Si les partenaires sociaux ont entamé dès l’automne des négociations, qui concernent quelque 3,9 millions de salariés, ils rentreront dans les détails en janvier, après l’expiration le 31 décembre du précédent accord salarial et de facto de la trêve qui interdit tout conflit social.

Les compromis conclus dans ces branches essentielles de la première économie européenne, comme l’automobile, les machines-outils ou l’électronique, ont souvent vocation à servir de modèle pour les autres secteurs.

Après les premiers pourparlers, où conformément à une tradition bien rodée, chacun a exposé ses réclamations, les nerfs sont déjà à vif.

Au lendemain de Noël, le patron d’IG Metall -plus grande organisation syndicale d’Europe- a annoncé des débrayages dans toutes les régions à partir du 8 janvier.

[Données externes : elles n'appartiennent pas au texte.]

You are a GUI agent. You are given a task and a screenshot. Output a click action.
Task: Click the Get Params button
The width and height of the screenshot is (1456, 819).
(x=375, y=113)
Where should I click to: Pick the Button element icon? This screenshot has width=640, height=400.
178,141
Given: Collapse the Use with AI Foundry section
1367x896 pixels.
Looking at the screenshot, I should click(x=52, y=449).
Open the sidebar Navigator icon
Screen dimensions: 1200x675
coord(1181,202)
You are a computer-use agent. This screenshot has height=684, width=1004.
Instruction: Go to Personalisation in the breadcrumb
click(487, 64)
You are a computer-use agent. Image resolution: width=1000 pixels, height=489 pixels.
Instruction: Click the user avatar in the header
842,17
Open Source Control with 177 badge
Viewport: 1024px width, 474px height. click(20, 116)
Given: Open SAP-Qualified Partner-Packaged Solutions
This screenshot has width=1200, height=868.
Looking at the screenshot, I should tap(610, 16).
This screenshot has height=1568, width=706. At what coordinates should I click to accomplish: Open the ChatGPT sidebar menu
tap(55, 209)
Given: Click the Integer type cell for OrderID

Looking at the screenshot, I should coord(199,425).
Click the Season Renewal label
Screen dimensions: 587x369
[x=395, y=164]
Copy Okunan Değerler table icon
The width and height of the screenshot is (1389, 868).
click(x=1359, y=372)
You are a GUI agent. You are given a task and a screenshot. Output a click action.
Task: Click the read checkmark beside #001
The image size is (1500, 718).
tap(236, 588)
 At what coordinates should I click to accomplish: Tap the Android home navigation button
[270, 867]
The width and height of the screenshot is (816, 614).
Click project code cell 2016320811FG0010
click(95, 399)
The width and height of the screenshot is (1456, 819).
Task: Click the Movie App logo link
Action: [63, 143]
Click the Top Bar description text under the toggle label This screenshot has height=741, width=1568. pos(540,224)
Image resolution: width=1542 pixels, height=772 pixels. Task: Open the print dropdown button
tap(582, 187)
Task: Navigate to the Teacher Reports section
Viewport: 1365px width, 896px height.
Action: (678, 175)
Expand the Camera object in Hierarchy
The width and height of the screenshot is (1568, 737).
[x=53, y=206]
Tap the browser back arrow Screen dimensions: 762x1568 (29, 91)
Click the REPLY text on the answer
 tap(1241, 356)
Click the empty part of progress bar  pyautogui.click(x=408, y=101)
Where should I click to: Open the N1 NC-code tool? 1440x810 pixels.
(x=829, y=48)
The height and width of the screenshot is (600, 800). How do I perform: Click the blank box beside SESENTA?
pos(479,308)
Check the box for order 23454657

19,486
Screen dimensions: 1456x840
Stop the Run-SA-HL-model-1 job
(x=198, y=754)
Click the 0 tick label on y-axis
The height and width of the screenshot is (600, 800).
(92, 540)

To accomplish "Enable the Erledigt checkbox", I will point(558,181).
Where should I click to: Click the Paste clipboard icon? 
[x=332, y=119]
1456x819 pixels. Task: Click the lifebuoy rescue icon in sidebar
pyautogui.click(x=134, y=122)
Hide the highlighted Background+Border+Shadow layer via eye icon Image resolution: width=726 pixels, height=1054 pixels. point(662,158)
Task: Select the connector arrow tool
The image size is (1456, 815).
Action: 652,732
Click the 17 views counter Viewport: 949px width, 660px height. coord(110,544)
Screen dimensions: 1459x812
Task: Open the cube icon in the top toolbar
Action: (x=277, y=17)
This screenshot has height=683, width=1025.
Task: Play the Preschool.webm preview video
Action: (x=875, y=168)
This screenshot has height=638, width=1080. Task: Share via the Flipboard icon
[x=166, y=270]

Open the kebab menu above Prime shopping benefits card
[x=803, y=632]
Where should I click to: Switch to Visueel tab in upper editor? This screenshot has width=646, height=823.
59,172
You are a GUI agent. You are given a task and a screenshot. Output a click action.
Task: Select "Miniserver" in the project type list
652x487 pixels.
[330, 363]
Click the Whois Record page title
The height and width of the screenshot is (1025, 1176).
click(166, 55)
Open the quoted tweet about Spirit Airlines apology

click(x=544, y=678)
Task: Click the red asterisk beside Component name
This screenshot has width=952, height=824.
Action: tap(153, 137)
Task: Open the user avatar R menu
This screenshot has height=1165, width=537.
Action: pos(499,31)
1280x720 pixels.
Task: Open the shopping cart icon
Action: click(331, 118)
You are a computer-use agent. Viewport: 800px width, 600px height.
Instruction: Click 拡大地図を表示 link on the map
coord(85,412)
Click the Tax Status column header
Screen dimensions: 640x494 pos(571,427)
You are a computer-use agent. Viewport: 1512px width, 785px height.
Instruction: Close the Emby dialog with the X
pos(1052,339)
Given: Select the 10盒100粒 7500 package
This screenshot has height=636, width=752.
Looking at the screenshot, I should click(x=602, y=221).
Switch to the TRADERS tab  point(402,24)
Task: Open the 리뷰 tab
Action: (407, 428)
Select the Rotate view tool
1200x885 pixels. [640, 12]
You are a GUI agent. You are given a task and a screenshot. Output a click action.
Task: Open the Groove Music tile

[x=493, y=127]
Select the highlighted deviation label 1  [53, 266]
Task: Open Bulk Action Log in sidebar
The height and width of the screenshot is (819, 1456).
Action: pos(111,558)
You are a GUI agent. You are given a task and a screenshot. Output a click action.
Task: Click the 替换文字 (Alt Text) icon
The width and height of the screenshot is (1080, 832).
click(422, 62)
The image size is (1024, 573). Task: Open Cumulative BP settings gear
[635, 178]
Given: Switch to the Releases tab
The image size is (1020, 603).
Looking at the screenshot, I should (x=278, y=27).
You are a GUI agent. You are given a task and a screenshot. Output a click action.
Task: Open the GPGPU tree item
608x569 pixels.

“Si les employeurs ne révisent pas leur position d’ici la fin janvier, alors nous réfléchirons à l’opportunité de recourir à des débrayages sur 24 heures ou d’organiser un vote pour des grèves dans tout le pays”, a déclaré Jörg Hofmann mardi à l’agence allemande DPA. Cela ne s’est pas produit depuis 2002.

‘Paillassons’

IG Metall veut une augmentation salariale de 6%, Gesamtmetall propose 2%. Rien d’inhabituel. En général, les parties se retrouvent à mi-chemin.

Les vrais raisons de la colère du syndicat portent sur le rejet catégorique par les employeurs de son projet de semaine de 28 heures.

Il ne s’agit pas d’un modèle similaire à la semaine des quatre jours en vigueur entre 1994 et 2006 dans les usines allemandes du constructeur automobile Volkswagen, dont l’objectif à l’origine était de sauver des dizaines de milliers d’emplois.

IG Metall veut permettre à des salariés soumis à un travail épuisant, ayant des enfants en bas âge, ou un parent nécessitant des soins particuliers, de réduire leur temps de travail de 35 à 28 heures, mais sans perdre la totalité du salaire pour ces sept heures travaillées en moins.

La formule, limitée à une période de deux ans, prévoit aussi l’assurance de revenir à un emploi à plein temps.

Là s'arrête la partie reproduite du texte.